**Description of the task:** When a record contains an image, skip the image and retype the rest of that record exactly.

=-=-=

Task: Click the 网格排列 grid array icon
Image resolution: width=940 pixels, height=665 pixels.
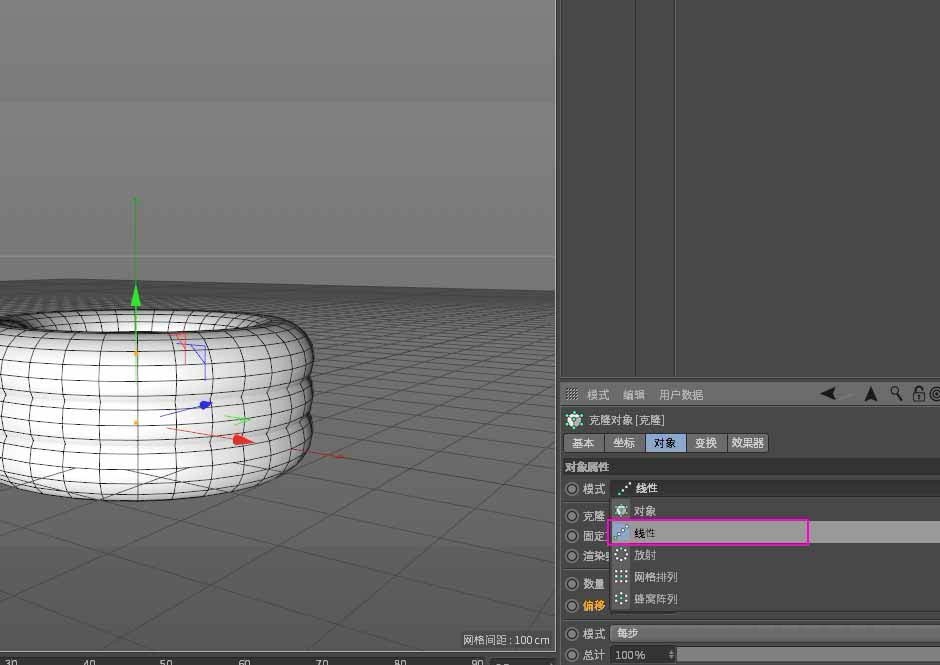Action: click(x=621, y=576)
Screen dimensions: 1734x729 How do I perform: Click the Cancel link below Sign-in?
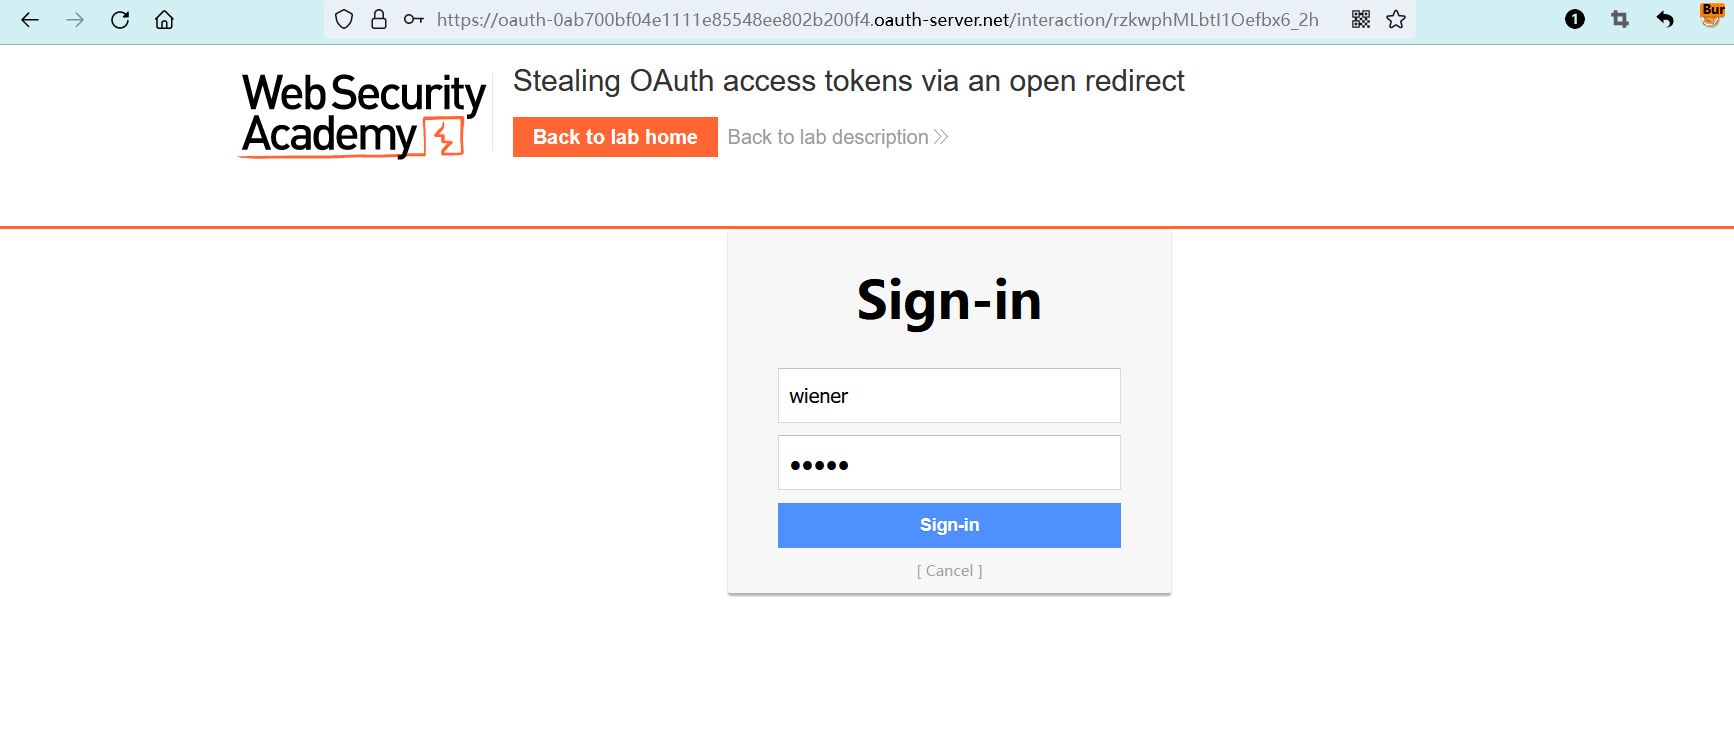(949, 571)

=-=-=

**Exercise result:**
Task: Click the 网格排列 grid array icon
Image resolution: width=940 pixels, height=665 pixels.
Action: click(x=621, y=576)
Screen dimensions: 1734x729 How do I perform: Click the Cancel link below Sign-in?
(949, 571)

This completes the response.